Selected passage:
[BEGIN]

For a 4K image, the ray buffer
alone would be 250 MB.
In one of our demos, we're using
almost 80 bytes per ray.
And this approach can quickly
exceed the amount of available
GPU memory.
One solution to this is just to
batch up your rays into smaller
groups or tiles.
And by restricting the number of
rays that you're launching
simultaneously you can
drastically reduce the memory
footprint of your resources.
Because the data in these
buffers is going to be passed
between pipeline iterations,
storing that data out and then
reading it in, in the next pass
is going to be a major limiting
factor.
For 4K image we're using over 8
million rays.
And for that number of rays,
we're reading and writing almost
5 gigabytes of data per pass.
There's no one solution to every
bandwidth problem, but we can
give you some best practices
that worked well for us.
First, don't index into your
data buffers randomly.
It's much more efficient if you
can index by thread ID, so the
compiler can coalesce all of the
loads and stores since the
memory the threads are accessing
will be in adjacent buffer
positions.
This is really going to improve
your cache coherency.
Next, for variables where you
don't need full precision,
consider using smaller data
types where possible.
Try to use half instead of float
data types for ray and scene and
material properties if you can.
Finally, split up structs if
possible, to avoid loading or
storing data you're not going to
use.

[END]

Recorded information:
[BEGIN]

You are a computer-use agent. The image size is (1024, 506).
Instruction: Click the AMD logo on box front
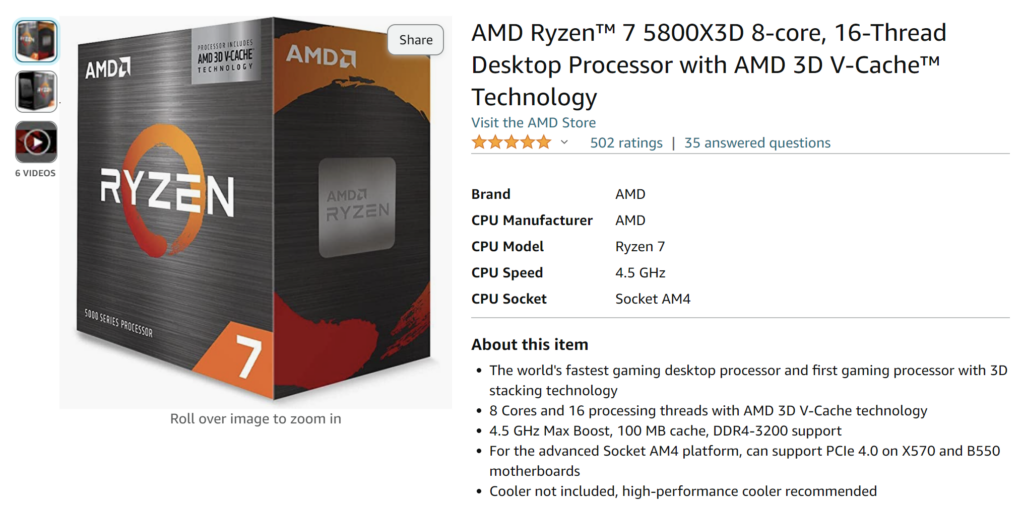coord(107,70)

[END]

Set task:
Transcribe the passage on ray buffer memory and bandwidth exactly, beginning at the words "For 4K image" and stopping after "well for us.".

Correct response:
For 4K image we're using over 8
million rays.
And for that number of rays,
we're reading and writing almost
5 gigabytes of data per pass.
There's no one solution to every
bandwidth problem, but we can
give you some best practices
that worked well for us.